# Honey Locust Set



## BrentWin (Oct 20, 2013)

Here's a duck and goose set made from some honey locust that I got from David Dobbs. I have never seen HL with this much figure.

http://i146.Rule #2/albums/r279/brentwin/85e9e6f0-d7f1-4ad6-a1be-9c3b22c7f17c_zpsba87f188.jpg


----------



## Kevin (Oct 20, 2013)

Beautiful. I almost dropped a small HL that is dying yesterday, but even dying wet HL is heavy and my back was already protesting. Those are beautiful calls and I agree HL is not a species you often see with lots of figure. Beautiful work Brent, as always. You are one of my favorite call makers and there's a lot of very talented ones here.


----------



## DavidDobbs (Oct 20, 2013)

Very nice calls Brent!
Wife and I was Splitting some HL yesterday Lots of it had wild grain. She would just shake her head. When I would stop and look at each one. :wacko1:

Dave


----------



## BrentWin (Oct 20, 2013)

DavidDobbs said:


> Very nice calls Brent!
> Wife and I was Splitting some HL yesterday Lots of it had wild grain. She would just shake her head. When I would stop and look at each one. :wacko1:
> 
> Dave



We have to admit it, there is something very wrong with us :wacko1:

If you have any more call banks like the last batch, put me first on the list for some more.

• RECORD EXTRACTS:
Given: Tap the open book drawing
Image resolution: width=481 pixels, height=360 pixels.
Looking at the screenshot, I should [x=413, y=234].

* * *

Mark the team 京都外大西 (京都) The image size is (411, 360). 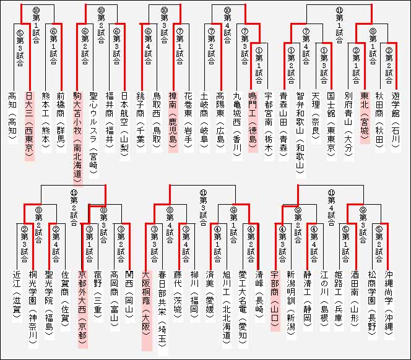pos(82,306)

• SET TASKS:
(1) In the honey locust call thread, who supplied the wood for the duck and goose set?
(2) Resume the honey locust call thread after its final post.
The records stand apart from the honey locust thread and are unrelated to it.

• THE ANSWERS:
(1) David Dobbs.

(2)
Thanks
Brent


----------



## BrentWin (Oct 20, 2013)

Thanks Kevin, I appreciate the compliment.

I hope that I can encourage others to give calls a try. If I can do it, it can't be rocket science.


----------



## haddenhailers (Oct 20, 2013)

Brent great looking calls sir! Got some pieces at the house I may try!

Andrew


----------



## Woodman (Oct 20, 2013)

Those are great looking calls. I don't make gamecalls but I use crosscut HL for knife handles and it's one of my favorites for strength and beauty. Crosscut oak also.


----------



## myingling (Oct 20, 2013)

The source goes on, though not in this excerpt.